Esa reacción conformista y autoindulgente de las clases altas tiene muchos formatos, el más característico es la atribución de todos los problemas graves al tráfico de drogas, ¡fenómeno tan narcótico que ya hasta hace olvidar que la cocaína es un estimulante! Claro que mucho antes de que fuera importante la exportación de drogas Colombia era conocida por ser el país de los gamines, fenómeno que bastaría para explicar los rasgos predominantes de la sociedad, aun de la actual. ¿Por qué había gamines?
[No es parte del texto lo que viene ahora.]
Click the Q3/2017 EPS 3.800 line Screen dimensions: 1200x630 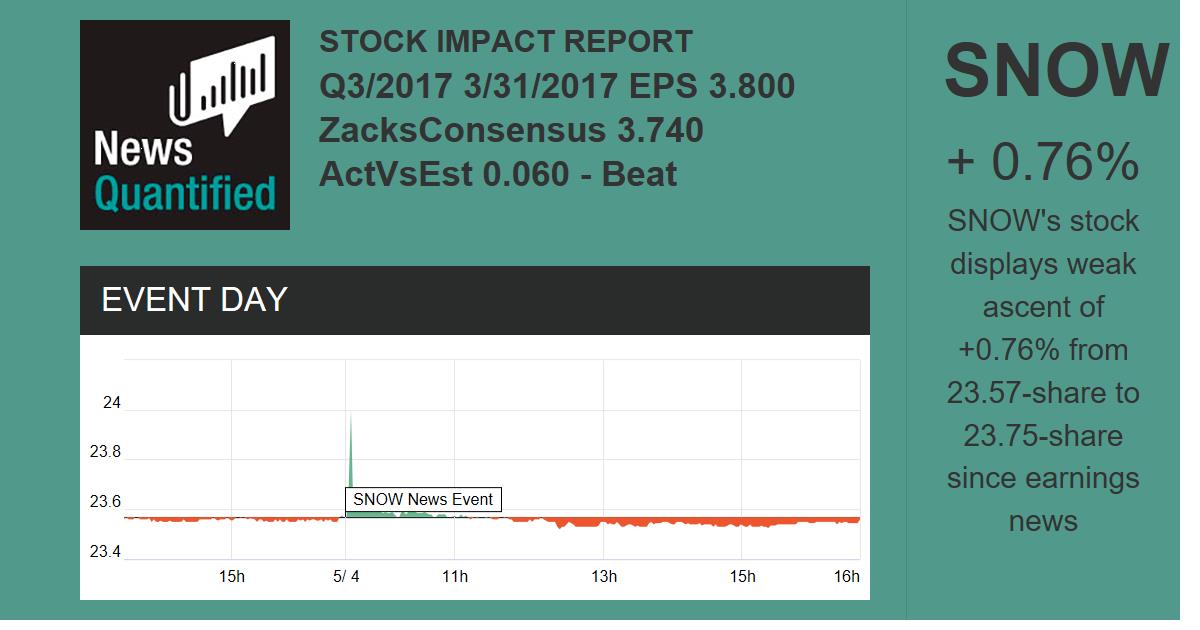point(557,86)
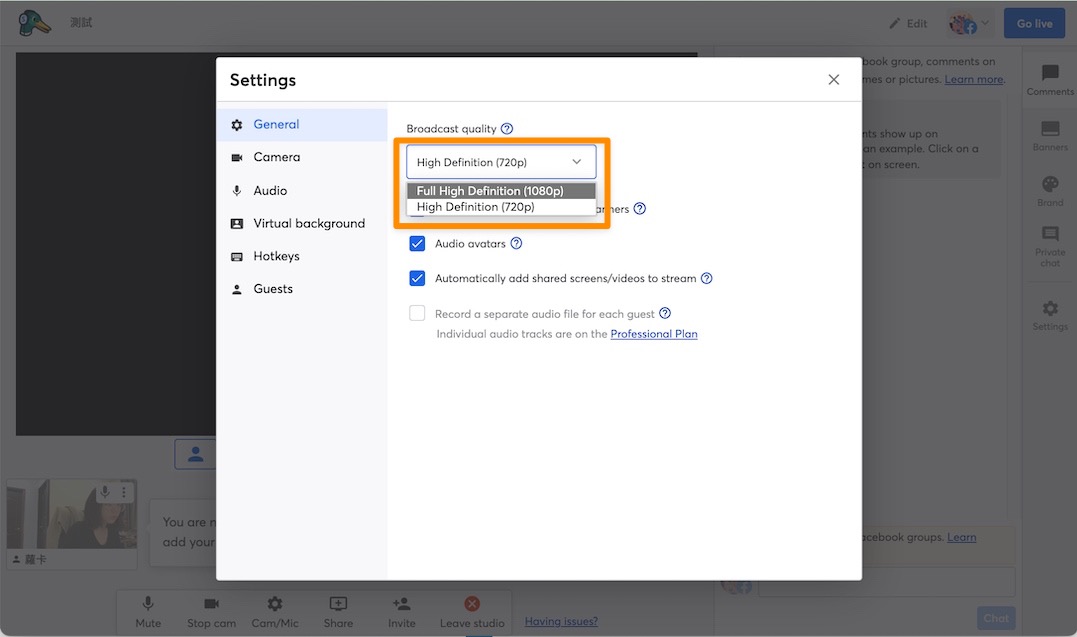The image size is (1077, 637).
Task: Choose High Definition (720p) list option
Action: click(501, 207)
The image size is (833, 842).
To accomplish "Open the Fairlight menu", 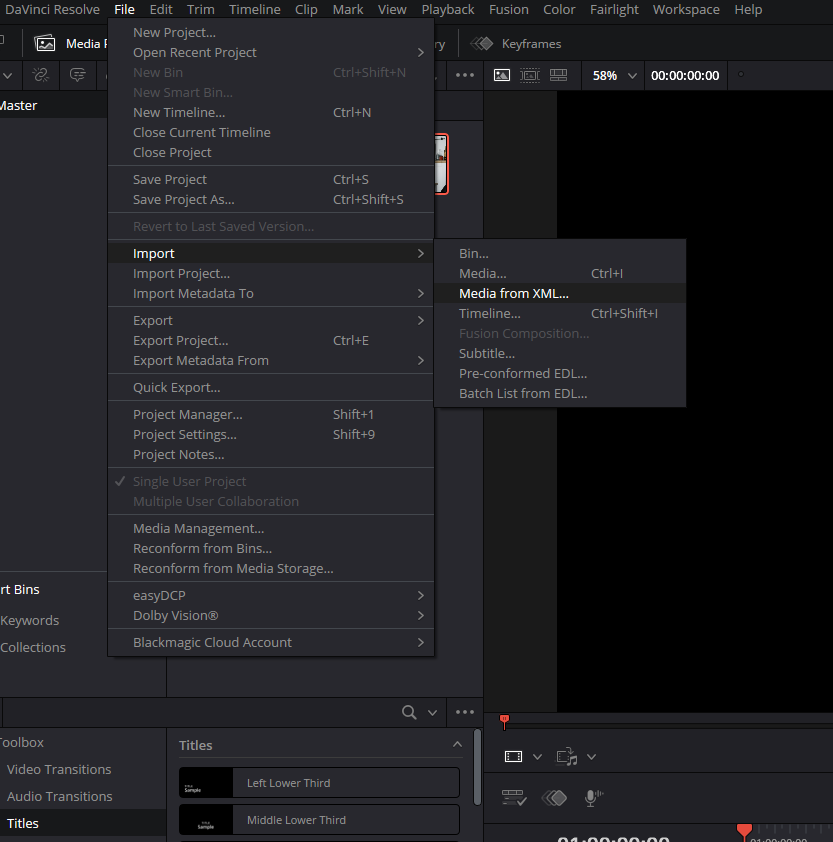I will tap(614, 9).
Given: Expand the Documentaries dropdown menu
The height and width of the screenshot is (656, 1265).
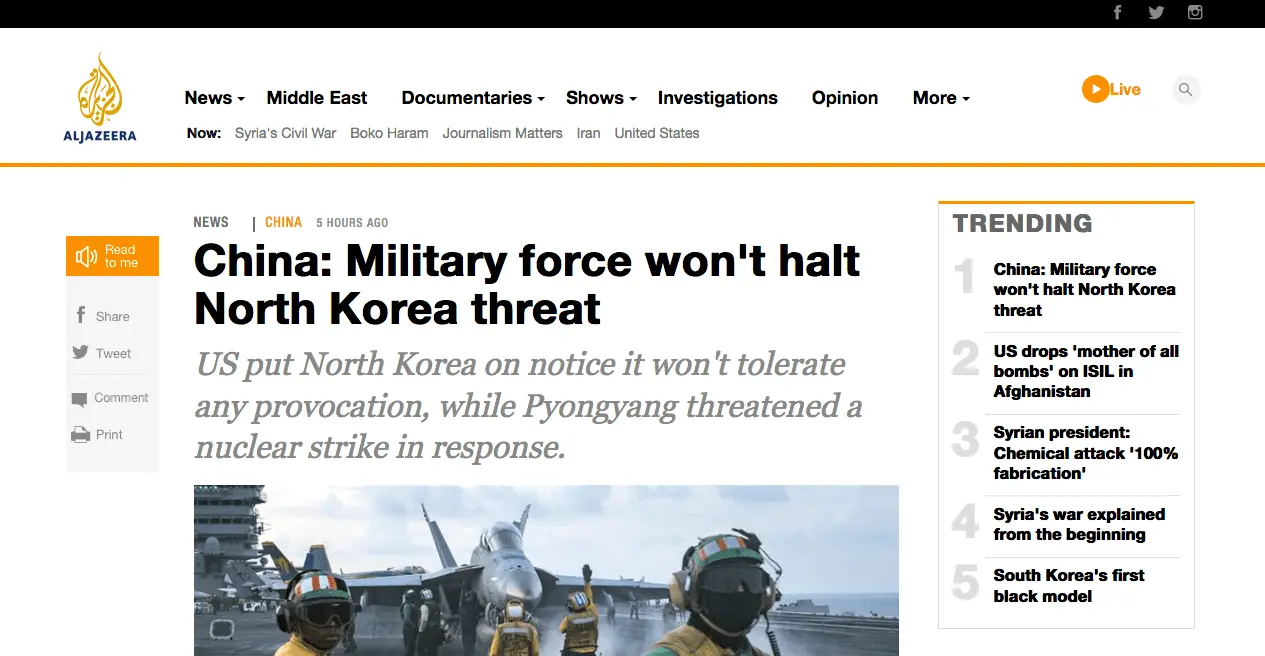Looking at the screenshot, I should point(473,98).
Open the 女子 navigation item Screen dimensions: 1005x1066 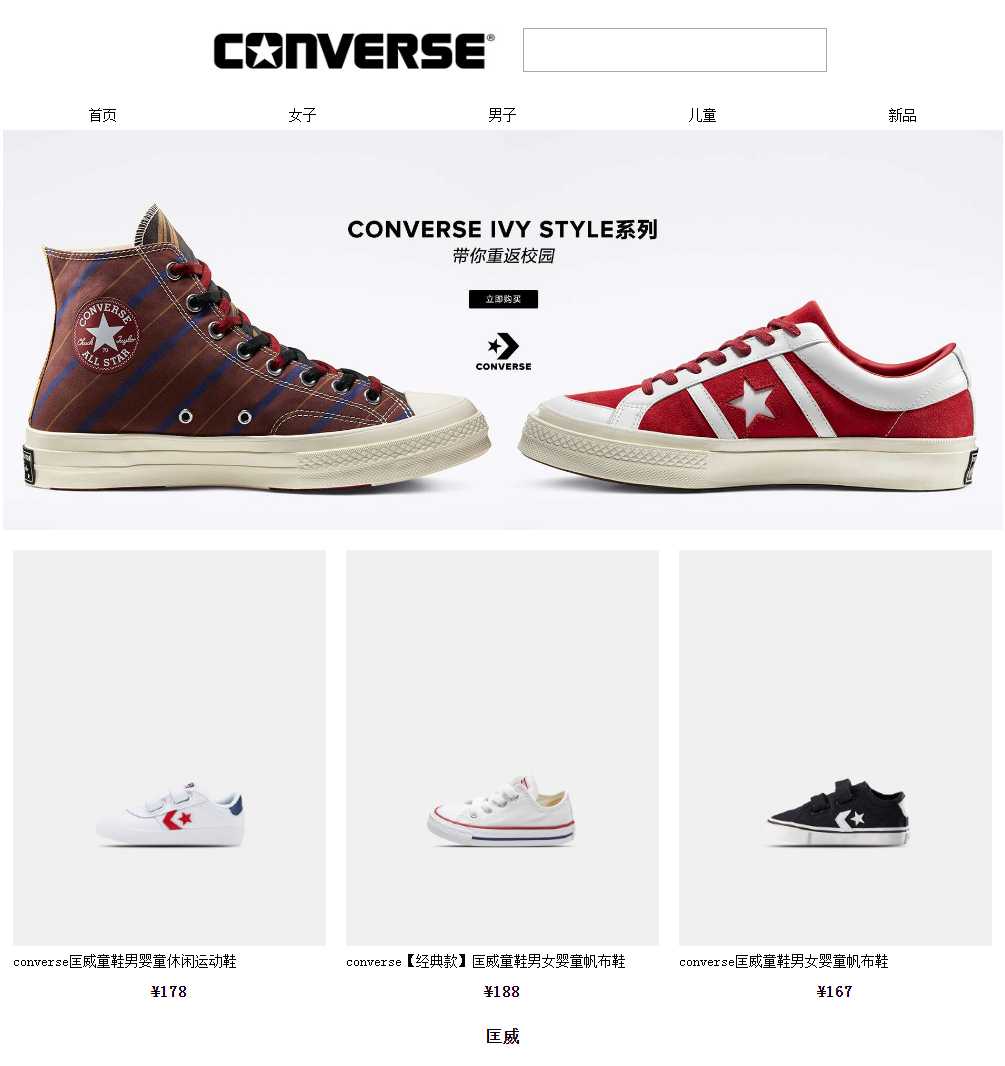303,115
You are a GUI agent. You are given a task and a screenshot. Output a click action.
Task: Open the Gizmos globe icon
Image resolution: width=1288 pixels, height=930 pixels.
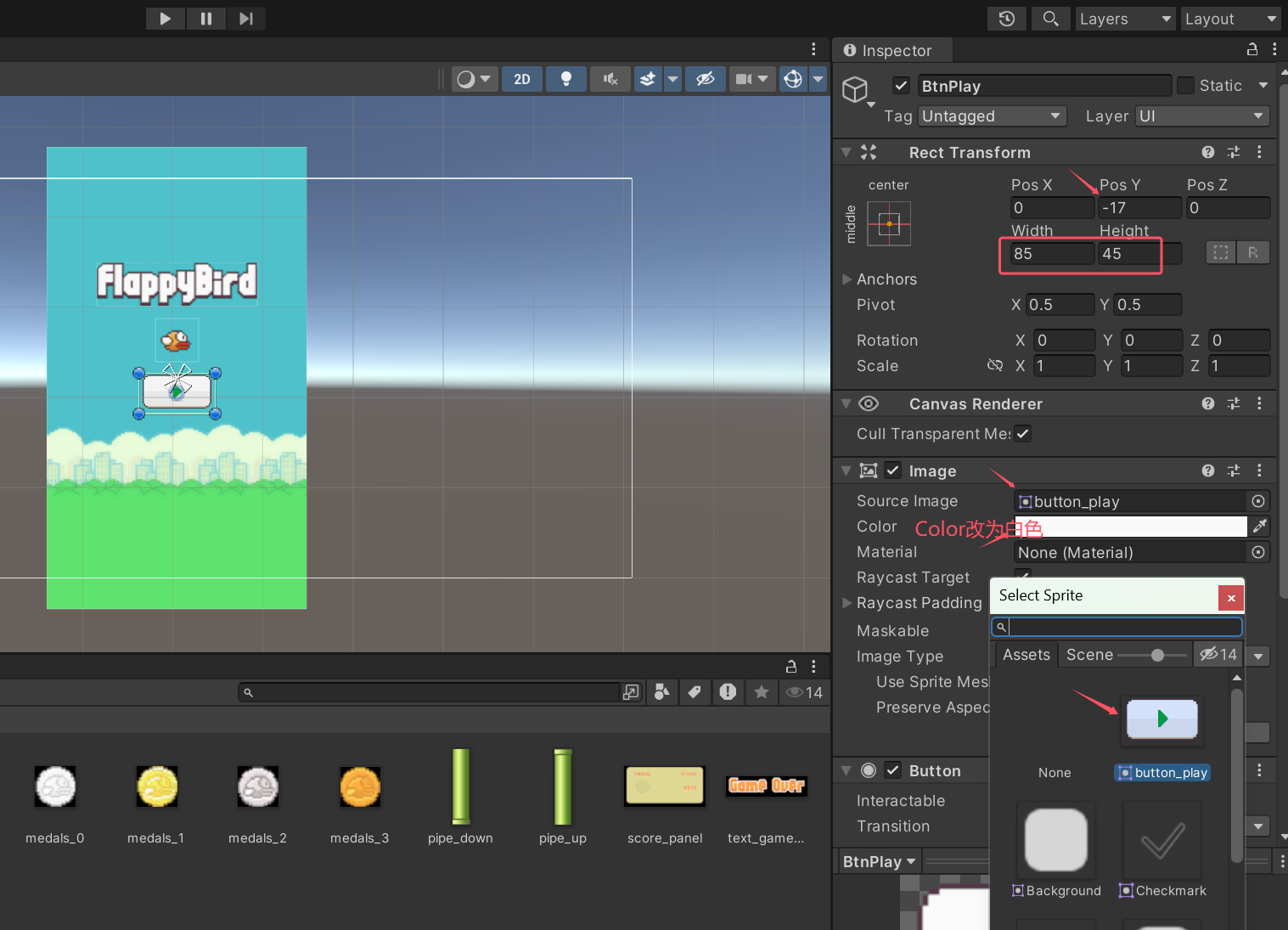coord(793,79)
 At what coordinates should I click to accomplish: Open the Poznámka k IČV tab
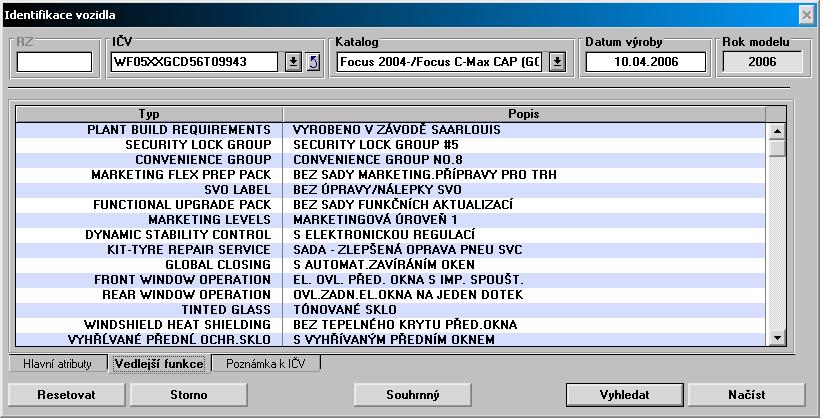266,364
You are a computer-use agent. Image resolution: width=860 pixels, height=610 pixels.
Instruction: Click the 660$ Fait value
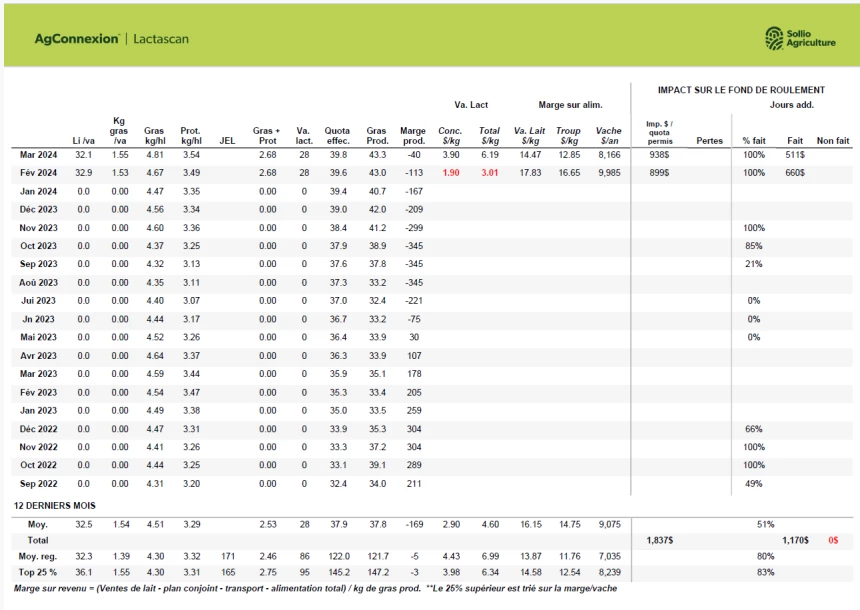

Porque había seductores desaprensivos y padres que lavaban su honra exhibiendo una crueldad sin límites con sus hijas embarazadas (y que en la mayoría de los casos eran también seductores desaprensivos con unos cuantos años más). Pero ¿qué clase de gente son los seductores desaprensivos? Todo lo que dio lugar durante tantas décadas a eso resulta tedioso a los colombianos encumbrados, que no quieren verse bajados del podio que comparten con sus colegas de otras épocas y países.

Amenazas y muertes
El caso de los policías quemados es sólo un ejemplo: repito, no se puede juzgar a una sociedad porque eso ocurra, ni siquiera porque ocurra frecuentemente, lo terrible, lo estremecedor, lo que anuncia muchos más horrores es esto: es como si no ocurriera, cientos de miles de colombianos han sido asesinados y la reacción de los poderosos casi siempre es sacar algún provecho de esos crímenes, mientras que el hecho de que cualquier energúmeno entre a un cibercafé y amenace a un periodista famoso da lugar a decenas de editoriales y columnas en la prensa (ayer mismo). Pero ¿y qué? Nadie va a tener que aceptar que porque eso pase el país es un muladar, sólo que nadie lo registra y el hecho de registrarlo llena de perplejidad a los colombianos acomodados, joviales y aplomados.

Eso no ocurre en otros países, y mientras siga ocurriendo, mientras la gente esté tan dispuesta a secundar campañas de calumnias repugnantes como las que ha emprendido la llamada Corte Suprema de Justicia para tratar de calumniar al presidente o todas las mentiras evidentes relacionadas con esa campaña (como la denuncia de Rocío Arias, las declaraciones de Villalba, la entusiasta autoinculpación de Yidis Medina, las peticiones de renuncia de Mockus y muchos más fenómenos), mientras los demás escondan la cabeza para ver sólo sus propios títulos y dignidades, la sociedad colombiana será respecto de la especie sólo un caso terrible de retroceso y degradación: un sótano en el que unos depravados hacen de las suyas y nadie les dice nada.

Publicado en el blog Atrabilioso el 7 de mayo de 2007.